“No, we haven’t heard anything out of her.” He paused. “We haven’t seen her either,” he said. “Is everything alright?”
“Well, she’s not at the apartment,” I told him.
“I’m telling you, brother. After she gave Fang the heads up, she went back to him. We should have seen it coming,” he said.
“Yeah, but I’m pretty sure Fang was behind the attack at the park, which means if he came to get her, she’s in danger right now,” I told him.
I closed and locked my door. I didn’t need my home spread out and open for anyone who wanted to go in and look around. I knew how lucky I was that no one had already gone through my place.
“Look, stay by the phone, but make sure you and a couple of other guys are ready to ride if we need to,” I told him.
“You’re still going to protect her, even after everything she’s done?” Dante asked.
“Even after everything she’s done,” I answered. I couldn’t explain it, but she was in trouble, and despite all the trouble she’d caused, I’d promised to take care of her and to protect her. Plus, there was the possibility that she’d stolen something important from me when she left the apartment, whether I wanted to admit it or not.
It definitely would have been the first time a woman held my heart in her hands, but I wasn’t about to let anyone know that.
“You’re the boss,” Dante said. “Let us know what the plan is. We’ll be ready.”
“Thanks, Dante,” I told him.
“No problem.”
We hung up, and I was on my way down in the elevator. At the ground floor I looked around, wondering which way I would have gone if I had someone like Fang coming to pick me up. I would have gone out the back and met them in the alley between the building and the parking deck for the next apartment complex over.
I ran through the doorway into the alleyway, and I suddenly felt like I was standing on any of the streets in the industrial side of town. Everything back here was gray and dingy. The road was covered in a layer of filth that just seemed to settle every time it rained or with every passing car or truck. Everything was concrete. Sunlight didn’t quite make it all the way down between the buildings here.
I looked around to see if I could catch a glimpse of anything, but there was no sign of anyone behind the building. If she’d met Fang back here, they were long gone by the time I had even arrived at the apartment building.
“Hey, brother,” an old, scratchy voice called.
I looked around but didn’t see anyone.
“Hey, man,” he said again, and a tall, lanky homeless man stepped out of the shadows. “She said you might come looking for her,” he told me as he approached.
“Who did?” I asked.
“That fine little blonde,” he answered. “She told me to let you know what happened when you showed up,” he said.
“Alright, then, what happened?” I asked, a little irritated that he hadn’t just come out and said it yet.
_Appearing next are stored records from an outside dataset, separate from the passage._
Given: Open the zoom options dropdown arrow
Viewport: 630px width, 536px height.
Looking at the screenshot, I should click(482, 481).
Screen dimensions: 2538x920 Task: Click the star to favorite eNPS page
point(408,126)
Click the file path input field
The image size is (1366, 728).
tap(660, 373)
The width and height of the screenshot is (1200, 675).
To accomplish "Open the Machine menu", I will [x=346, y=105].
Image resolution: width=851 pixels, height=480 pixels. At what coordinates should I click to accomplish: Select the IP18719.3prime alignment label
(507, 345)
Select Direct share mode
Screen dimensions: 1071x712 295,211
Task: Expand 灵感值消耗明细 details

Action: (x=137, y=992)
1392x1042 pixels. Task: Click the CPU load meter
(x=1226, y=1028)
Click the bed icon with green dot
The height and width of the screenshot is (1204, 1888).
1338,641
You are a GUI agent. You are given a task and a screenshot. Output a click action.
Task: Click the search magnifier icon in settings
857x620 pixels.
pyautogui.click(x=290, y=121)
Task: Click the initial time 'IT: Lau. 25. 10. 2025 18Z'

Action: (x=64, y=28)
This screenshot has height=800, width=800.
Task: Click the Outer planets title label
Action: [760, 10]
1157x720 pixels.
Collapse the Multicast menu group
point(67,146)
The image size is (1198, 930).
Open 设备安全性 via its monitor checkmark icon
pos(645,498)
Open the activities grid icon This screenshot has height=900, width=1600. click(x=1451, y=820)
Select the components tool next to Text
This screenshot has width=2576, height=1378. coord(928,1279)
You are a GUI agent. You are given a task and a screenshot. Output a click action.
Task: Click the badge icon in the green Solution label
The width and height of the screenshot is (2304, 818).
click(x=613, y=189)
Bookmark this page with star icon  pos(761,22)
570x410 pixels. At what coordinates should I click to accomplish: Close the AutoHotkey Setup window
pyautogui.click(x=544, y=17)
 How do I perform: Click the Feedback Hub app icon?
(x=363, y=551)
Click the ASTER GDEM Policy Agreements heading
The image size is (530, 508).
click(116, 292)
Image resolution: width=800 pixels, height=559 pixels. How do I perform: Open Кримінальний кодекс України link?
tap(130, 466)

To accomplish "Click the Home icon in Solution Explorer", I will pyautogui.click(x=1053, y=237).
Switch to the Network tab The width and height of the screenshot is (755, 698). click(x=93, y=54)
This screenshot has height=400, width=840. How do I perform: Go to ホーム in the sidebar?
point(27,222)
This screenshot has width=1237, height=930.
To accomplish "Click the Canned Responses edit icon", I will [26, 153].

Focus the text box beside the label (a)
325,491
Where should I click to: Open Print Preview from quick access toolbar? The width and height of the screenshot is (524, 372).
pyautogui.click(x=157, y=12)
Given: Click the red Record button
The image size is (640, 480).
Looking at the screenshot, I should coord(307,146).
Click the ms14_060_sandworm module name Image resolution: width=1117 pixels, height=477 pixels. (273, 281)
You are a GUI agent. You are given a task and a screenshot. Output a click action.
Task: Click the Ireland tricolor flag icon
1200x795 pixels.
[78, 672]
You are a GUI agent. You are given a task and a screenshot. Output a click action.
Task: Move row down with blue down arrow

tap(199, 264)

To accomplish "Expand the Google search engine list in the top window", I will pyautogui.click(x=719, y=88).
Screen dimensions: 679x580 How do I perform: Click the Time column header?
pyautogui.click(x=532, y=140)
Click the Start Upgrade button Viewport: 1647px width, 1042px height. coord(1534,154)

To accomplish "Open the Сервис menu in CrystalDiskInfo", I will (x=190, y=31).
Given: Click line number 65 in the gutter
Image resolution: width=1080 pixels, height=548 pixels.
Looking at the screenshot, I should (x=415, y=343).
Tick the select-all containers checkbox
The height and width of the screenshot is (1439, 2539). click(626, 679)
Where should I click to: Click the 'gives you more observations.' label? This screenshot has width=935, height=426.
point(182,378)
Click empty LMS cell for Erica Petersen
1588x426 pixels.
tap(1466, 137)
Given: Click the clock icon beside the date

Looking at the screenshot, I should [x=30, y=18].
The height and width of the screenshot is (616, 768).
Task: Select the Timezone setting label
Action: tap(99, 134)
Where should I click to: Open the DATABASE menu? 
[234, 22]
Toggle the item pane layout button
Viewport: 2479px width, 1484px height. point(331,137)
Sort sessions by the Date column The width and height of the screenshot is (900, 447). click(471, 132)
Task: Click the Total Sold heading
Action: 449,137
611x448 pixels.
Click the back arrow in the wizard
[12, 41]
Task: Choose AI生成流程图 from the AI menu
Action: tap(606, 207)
“She got in the car with three other guys. There was a fourth, but he got shot. They stuffed him in the trunk and hauled ass out of here,” he told me.
“Do you know where they went?”
“I didn’t get a good look at which way they went from here, but they turned north up at the next street.” He nodded at where the alley opened up to the road about a block away.
“How long has it been since they left?”
“I don’t know. I’m not too good with time out here, but it couldn’t have been more than maybe ten or fifteen minutes, man. They just left.” He scratched his filthy, matted hair.
“Thanks for the info, man.” I fished out a twenty and handed it to him.
“No. Thank you, man,” he said, smiling and laughing at the money I’d handed him. He was probably going to go get something to take the edge off the heat of the day, maybe take away the ache in his bones from being on the concrete all day.
I hurried to the parking garage and called Dante back.
“That was fast,” he said when he answered.
“Yeah, a guy living by the dumpster out back saw the whole thing. Apparently she was jumped again,” I told him.
“Did he say if she was okay?”
“He made it sound like she was. She took one of my guns and apparently shot one of the guys trying to abduct her. They had to put him in the trunk according to my friend here.” I laughed.
“Right on. Did he happen to see where they went?”
“Yeah, he said he thought they turned north on the next street,” I told him. “Mean anything to you?”